David Riddle, PhD, has been named the chair of the Department of Biomedical Sciences. Dr Riddle, a professor in the Department of Biomedical Sciences, has held several leadership roles at the medical school including the department’s vice chair and chair of the Medical Student Performance Committee.

Dr. Riddle began his new role on February 24, 2020. He replaces Dale Vandre, PhD, the department’s founding chair, who retired in February.

Dr. Riddle is a graduate of the University of North Carolina. He earned his doctorate in neurosciences from the University of Michigan and completed two postdoctoral fellowships at Duke University Medical Center. He joined the medical school in 2014 and serves as the assistant dean for Academic Success. He will continue to fulfill his responsibilities in the assistant dean role until his replacement is named.

Tom Rothstein, MD, PhD, has been named the founding chair of the Department of Investigative Medicine. Dr. Rothstein, who joined the medical school in 2016, has served as assistant dean for Investigative Medicine and has led the growth of the medical school’s laboratory-based research, including four principal investigators and more than a dozen staff members. 

Tom Rothstein, MD, PhD
Tom Rothstein, MD, PhD

Dr. Rothstein began his new role on February 24, 2020.

Dr. Rothstein earned his MD and PhD through the Medical Scientist Training Program at Duke University. He completed advanced clinical training in Internal Medicine and Hematology/Oncology at the George Washington University Hospital in Washington, DC and Beth Israel Hospital/Harvard Medical School in Boston. He also has taken advanced research training at the National Cancer Institute and the Massachusetts Institute of Technology.

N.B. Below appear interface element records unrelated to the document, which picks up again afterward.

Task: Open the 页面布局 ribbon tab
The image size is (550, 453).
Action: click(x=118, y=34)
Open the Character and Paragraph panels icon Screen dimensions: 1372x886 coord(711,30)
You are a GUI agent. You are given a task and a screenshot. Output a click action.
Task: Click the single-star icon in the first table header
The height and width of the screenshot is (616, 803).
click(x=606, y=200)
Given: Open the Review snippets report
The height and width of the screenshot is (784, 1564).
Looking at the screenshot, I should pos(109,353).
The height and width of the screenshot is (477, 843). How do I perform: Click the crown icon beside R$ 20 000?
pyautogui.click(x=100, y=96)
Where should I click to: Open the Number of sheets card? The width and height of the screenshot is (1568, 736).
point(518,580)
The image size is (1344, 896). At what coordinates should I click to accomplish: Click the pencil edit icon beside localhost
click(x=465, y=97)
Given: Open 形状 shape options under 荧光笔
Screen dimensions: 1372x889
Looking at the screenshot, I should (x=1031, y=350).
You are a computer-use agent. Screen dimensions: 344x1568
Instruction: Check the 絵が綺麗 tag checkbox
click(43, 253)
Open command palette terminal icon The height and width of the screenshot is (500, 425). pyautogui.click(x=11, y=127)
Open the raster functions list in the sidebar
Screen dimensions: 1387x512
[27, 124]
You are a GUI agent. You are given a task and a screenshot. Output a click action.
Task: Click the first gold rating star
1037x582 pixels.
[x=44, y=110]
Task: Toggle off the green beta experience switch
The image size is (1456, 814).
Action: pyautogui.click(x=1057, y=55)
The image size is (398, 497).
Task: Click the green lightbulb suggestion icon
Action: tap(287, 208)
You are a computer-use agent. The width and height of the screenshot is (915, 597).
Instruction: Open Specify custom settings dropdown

Dr. Rothstein has worked as a professor of medicine, microbiology and immunology at Boston University School of Medicine/Boston Medical Center. Before his arrival to the medical school, Dr. Rothstein worked as an investigator at the Feinstein Institute for Medical Research, a professor in the Elmezzi Graduate School of Molecular Medicine, and a director of the Center for Oncology and Cell Biology.

“I’m very grateful for the opportunity to lead this new department, which will strengthen and expand research activity at WMed,” Dr. Rothstein said. “This is truly an exciting time and we look forward as a department to helping to build a web of investigational science throughout the school and the community.”